先生のビー玉
彼の言った通り、彼のクラスになった。
誰よりも早く名前を覚えられたせいか、話す機会も多かった。
が…
長身のイケメンである。
手の届かない場所にある存在でもあった。

だから…

彼の顧問でもあるパソコン部に入部、毎日無欠席。
教科担の成績が良くなるように努力。

親友の神田貴子に呆れられるくらいだった。

「おい、聞いてんのか」

頭を小突かれる。

「聞いてる」

「でもよく出来たなぁ」

「褒めてくれるの?」

「まぁな。
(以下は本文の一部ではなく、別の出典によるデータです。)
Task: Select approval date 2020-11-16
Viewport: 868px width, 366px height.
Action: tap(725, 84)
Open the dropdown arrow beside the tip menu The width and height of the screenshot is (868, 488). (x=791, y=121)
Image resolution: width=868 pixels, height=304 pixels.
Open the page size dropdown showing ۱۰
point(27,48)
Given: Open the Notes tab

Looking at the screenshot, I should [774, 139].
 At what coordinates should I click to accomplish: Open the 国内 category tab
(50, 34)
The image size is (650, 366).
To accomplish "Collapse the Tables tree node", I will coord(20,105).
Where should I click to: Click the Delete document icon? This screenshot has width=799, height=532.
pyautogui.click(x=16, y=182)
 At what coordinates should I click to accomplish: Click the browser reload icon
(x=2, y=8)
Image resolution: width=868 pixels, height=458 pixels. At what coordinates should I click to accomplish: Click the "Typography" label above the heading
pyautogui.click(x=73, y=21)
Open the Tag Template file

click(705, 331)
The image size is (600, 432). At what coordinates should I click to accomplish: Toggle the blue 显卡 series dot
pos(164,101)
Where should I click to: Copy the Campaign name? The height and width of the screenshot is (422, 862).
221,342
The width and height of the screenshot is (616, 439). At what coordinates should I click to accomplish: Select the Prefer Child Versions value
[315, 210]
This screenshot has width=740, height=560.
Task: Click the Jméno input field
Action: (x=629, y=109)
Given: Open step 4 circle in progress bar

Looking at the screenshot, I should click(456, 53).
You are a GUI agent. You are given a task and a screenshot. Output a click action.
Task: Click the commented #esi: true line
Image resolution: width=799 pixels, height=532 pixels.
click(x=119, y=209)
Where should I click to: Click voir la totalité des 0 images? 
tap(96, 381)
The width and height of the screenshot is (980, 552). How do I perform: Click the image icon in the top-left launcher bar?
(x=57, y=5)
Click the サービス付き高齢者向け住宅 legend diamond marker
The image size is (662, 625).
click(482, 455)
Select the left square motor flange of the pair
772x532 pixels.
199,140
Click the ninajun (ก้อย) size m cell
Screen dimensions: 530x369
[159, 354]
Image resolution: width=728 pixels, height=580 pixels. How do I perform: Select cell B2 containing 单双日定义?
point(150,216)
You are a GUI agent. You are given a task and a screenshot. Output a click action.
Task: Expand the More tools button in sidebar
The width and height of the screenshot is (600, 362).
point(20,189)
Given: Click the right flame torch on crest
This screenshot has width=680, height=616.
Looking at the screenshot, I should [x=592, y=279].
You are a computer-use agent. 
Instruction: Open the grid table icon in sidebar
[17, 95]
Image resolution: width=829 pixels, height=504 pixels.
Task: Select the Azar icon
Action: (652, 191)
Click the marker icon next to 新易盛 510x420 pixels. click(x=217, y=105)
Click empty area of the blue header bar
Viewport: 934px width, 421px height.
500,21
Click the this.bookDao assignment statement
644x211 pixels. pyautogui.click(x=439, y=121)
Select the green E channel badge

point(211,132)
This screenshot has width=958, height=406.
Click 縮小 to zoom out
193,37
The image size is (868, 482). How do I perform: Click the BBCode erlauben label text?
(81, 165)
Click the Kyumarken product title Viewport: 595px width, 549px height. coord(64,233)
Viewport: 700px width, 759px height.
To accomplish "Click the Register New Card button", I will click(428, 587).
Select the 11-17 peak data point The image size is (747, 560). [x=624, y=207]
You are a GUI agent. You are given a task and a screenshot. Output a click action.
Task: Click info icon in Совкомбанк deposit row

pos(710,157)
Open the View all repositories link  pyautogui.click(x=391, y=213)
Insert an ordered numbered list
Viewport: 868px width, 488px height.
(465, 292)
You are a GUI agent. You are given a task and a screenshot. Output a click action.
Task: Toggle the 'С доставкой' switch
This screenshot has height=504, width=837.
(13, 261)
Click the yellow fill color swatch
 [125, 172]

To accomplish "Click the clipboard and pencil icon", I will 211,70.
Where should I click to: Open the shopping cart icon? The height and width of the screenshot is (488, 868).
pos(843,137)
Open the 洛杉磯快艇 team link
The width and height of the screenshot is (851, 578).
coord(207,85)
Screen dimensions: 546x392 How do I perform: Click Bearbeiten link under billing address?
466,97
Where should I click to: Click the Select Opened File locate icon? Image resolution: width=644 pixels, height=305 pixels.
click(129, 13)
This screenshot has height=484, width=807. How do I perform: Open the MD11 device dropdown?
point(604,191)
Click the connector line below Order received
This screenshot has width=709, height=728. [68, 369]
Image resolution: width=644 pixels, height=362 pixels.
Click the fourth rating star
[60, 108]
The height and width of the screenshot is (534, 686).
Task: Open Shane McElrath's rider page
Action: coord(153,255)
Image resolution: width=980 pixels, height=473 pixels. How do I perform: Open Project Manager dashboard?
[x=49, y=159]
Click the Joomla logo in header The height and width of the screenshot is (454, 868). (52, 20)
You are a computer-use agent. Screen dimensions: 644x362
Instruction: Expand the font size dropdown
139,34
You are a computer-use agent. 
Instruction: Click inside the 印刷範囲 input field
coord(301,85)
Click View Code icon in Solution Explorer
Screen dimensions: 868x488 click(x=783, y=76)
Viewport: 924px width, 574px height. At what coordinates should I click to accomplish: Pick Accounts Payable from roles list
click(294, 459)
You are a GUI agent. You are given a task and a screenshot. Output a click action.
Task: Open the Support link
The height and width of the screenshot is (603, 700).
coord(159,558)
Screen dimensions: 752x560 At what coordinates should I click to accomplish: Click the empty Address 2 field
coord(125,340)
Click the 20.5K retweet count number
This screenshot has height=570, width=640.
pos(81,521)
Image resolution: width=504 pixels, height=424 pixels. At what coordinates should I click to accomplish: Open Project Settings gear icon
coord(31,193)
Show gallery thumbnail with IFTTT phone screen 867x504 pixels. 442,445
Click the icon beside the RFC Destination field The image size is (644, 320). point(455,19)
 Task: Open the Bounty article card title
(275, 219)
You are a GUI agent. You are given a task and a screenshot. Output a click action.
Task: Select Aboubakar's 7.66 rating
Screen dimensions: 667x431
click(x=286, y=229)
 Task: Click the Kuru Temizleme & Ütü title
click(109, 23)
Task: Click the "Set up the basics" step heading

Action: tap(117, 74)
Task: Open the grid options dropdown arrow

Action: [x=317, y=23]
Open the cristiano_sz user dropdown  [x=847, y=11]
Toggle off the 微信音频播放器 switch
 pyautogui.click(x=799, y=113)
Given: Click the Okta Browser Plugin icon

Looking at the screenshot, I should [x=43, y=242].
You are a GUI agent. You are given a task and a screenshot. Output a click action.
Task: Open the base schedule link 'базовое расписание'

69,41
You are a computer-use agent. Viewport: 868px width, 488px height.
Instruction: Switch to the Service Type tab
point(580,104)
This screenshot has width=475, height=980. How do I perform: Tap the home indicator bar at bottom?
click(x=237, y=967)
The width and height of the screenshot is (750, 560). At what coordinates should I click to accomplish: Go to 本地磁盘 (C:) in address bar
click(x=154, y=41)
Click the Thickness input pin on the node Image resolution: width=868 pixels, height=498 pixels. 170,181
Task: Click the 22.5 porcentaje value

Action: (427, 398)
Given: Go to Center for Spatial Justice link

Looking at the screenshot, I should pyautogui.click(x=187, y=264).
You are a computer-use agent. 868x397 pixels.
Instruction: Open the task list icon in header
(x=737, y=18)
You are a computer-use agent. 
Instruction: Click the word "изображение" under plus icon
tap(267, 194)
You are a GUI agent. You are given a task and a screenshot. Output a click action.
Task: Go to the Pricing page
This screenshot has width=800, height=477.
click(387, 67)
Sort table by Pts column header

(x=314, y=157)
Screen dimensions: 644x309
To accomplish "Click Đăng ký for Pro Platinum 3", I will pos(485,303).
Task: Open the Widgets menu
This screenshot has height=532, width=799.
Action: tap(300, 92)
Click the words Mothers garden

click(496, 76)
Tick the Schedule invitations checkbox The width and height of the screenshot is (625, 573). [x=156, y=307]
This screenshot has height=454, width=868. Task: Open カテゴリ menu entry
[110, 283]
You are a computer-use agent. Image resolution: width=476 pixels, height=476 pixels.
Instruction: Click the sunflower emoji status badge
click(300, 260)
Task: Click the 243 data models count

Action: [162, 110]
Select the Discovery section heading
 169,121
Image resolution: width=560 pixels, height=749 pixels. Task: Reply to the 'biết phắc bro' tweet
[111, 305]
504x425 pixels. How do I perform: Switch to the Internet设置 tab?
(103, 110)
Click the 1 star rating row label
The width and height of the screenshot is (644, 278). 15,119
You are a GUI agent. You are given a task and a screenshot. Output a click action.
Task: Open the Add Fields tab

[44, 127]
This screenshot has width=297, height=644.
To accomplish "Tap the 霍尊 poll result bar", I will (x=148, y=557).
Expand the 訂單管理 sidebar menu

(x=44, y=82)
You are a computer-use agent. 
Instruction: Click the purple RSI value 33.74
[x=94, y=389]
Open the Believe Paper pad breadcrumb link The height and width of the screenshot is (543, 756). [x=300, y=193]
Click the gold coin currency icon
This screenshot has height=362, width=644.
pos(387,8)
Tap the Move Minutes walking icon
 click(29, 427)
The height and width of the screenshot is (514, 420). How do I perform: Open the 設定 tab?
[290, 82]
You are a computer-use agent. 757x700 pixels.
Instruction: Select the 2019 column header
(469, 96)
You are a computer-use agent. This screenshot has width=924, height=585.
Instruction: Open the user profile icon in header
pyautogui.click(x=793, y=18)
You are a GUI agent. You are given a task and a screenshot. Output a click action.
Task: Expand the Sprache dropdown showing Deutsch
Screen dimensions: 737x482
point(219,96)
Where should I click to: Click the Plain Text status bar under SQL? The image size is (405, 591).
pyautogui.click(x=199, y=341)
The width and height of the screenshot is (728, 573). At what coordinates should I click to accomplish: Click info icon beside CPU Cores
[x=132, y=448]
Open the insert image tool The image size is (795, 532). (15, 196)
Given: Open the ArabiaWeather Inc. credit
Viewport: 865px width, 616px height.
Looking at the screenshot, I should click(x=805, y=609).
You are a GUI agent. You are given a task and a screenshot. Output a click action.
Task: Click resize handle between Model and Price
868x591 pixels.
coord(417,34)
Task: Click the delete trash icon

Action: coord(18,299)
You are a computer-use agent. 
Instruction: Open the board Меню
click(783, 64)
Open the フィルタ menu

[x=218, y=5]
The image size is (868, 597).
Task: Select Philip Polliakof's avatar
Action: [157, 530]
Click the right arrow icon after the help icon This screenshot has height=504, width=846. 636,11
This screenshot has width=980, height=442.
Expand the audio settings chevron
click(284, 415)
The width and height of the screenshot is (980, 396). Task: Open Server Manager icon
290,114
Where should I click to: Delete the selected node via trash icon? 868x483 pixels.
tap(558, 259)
ほら、そろそろ帰るぞ。
もう7時だ」

時計を見ればもう7時。
帰宅時間である。
後輩達はあっという間に帰ってしまい、残ったのは彼と佳奈と絵里。

「帰るの…早すぎるし」

佳奈が言うと、

「確かに…じゃ、戸締り頼むな」

そう言われ、部室の戸締り確認をする。
それを終え、準備室へ向かうと彼と絵里が仲良く話している。

「お前も大変だよな」

彼が絵里に言う。

「先生ほどじゃないですよ」

と笑顔で言うが、どうして生徒会室ではなくここでやるのだろうか?と疑問に思うが…
まぁ、彼女が何をしようと誰も何も言わないのが普通だ。